On the level of equivalence relations, it would look like this: Given an equivalence relation \$$\approx\$$ on \$$X\$$, first define \$$y_1\sim y_2\$$ in \$$Y\$$ by \$$y_1\sim y_2\iff \$$ (there exist \$$x_1\mapsto y_1\$$ and \$$x_2\mapsto y_2\$$ such that \$$x_1\approx x_2\$$ in \$$X\$$). This relation \$$\sim\$$ is always symmetric, but generally not transitive, and is not even reflexive if \$$f:X\to Y\$$ is not surjective. So make \$$\sim\$$ into an equivalence relation on \$$Y\$$ by generously adding everything it's missing: declare \$$y\approx y'\$$ iff there is a chain of elements \$$y_0,\dots,y_n\$$ in \$$Y\$$ such that \$$y = y_0\sim y_1\sim\ldots\sim y_n=y'\$$.

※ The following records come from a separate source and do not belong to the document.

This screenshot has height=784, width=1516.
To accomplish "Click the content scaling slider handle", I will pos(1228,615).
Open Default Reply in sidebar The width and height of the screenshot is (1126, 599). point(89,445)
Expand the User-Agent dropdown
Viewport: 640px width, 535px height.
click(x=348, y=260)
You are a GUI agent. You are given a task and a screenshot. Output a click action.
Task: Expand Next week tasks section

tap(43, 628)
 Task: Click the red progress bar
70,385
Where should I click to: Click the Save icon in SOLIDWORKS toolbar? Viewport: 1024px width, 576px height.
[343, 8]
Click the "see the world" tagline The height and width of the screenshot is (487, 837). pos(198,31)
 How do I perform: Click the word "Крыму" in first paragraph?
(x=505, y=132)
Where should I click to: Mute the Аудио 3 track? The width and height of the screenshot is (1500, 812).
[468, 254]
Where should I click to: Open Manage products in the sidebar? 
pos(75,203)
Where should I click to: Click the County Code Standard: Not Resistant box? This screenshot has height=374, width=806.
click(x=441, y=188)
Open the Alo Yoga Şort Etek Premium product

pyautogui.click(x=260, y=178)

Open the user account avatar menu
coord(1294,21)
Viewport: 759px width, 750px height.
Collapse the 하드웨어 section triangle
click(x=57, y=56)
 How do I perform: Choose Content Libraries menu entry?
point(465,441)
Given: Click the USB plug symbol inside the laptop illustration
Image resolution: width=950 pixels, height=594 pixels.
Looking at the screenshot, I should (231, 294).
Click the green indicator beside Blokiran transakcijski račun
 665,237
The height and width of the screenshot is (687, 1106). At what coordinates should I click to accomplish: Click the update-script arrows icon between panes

Each step in this construction is monotone with respect to fineness: if \$$x_1\approx x_2\$$ implies \$$x_1\approx' x_2\$$, then \$$y_1\sim y_2\$$ implies \$$y_1\sim' y_2\$$ and \$$y_1\approx y_2\$$ implies \$$y_1\approx' y_2\$$. So we've produced a monotone map of posets \$$f_! : \mathcal{E}(X)\to \mathcal{E}(Y)\$$.